In any event, as the main characteristic feature of RPAS, they should carry two kinds of cameras: a high-sensitivity visible spectrum camera and an infrared spectrum camera. They should also be equipped with the capability to transmit real-time images in a georeferenced format, so that the signals’ recipient, usually the Advanced Command Post (ACP), can relate or automatically view said images or fragments thereof directly on the area’s map.

Fire extinction services work with Geographic Information Systems (GIS), which are georeferenced databases where all the direct and indirect parameters related to a fire appear. They are comprised of layers of information whose most evident form of display are maps, where one can select the information to be analysed at any given time and where the data obtained by the RPAS is of significant value for analysis and decision-making purposes.

GIS allow different maps to be overlaid and combined. In the case of the forest fires, for instance, they allow one to overlay relief maps onto maps of combustible natural materials. Hence, when weather forecasts are added, they can provide outstanding technical information on a fire’s potential evolution.

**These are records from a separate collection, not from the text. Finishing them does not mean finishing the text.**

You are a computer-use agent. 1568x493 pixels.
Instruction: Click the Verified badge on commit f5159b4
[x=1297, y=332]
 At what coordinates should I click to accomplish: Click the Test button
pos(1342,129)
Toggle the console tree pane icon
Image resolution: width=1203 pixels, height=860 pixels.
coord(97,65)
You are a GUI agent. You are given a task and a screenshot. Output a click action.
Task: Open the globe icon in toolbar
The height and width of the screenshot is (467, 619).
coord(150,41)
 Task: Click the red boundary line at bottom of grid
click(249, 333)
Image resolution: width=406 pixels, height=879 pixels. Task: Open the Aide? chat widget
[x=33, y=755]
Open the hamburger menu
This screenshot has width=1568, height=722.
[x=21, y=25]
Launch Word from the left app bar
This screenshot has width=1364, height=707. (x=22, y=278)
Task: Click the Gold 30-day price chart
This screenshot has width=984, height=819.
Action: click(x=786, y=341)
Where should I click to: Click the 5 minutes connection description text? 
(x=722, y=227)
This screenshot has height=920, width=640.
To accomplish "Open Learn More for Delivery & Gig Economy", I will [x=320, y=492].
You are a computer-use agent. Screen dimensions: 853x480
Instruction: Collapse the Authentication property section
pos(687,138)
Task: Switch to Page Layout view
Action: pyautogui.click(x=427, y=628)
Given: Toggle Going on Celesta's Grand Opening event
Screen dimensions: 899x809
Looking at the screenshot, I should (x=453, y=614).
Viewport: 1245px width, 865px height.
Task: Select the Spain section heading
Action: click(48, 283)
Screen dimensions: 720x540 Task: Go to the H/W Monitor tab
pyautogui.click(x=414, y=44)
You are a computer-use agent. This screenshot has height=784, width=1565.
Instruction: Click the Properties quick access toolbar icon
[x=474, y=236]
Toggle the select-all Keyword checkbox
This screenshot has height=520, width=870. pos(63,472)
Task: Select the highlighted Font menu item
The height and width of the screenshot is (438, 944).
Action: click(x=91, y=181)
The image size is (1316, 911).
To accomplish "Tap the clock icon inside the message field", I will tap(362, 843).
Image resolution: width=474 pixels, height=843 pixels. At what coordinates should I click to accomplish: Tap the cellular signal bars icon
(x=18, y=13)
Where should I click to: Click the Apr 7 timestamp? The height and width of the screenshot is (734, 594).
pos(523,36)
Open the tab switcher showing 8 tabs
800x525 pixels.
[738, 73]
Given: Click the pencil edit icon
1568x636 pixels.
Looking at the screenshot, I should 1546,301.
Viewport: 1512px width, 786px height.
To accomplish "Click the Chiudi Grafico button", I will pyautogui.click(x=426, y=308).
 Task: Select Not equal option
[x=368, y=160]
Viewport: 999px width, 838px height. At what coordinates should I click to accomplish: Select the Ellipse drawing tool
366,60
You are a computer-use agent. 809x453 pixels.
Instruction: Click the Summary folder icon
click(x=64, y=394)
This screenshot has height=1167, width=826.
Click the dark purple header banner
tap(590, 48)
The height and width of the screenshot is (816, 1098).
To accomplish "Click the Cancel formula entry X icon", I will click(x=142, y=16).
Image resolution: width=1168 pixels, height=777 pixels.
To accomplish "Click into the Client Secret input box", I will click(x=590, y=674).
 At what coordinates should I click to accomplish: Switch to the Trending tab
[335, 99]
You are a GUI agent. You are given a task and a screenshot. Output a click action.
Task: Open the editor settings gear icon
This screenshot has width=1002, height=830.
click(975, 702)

However, reality has shown us that fires do not always evolve as predicted. Sometimes they even seem capricious. If we take into consideration the fact that changing weather conditions affect the fire and the fire in turn exerts an influence on its micro‑environment’s conditions, we find ourselves with scenarios that rarely follow theoretical ideas. That is why it is always of immense help to be able to rely on having eyes on the ground on an ongoing basis, during the day and at night.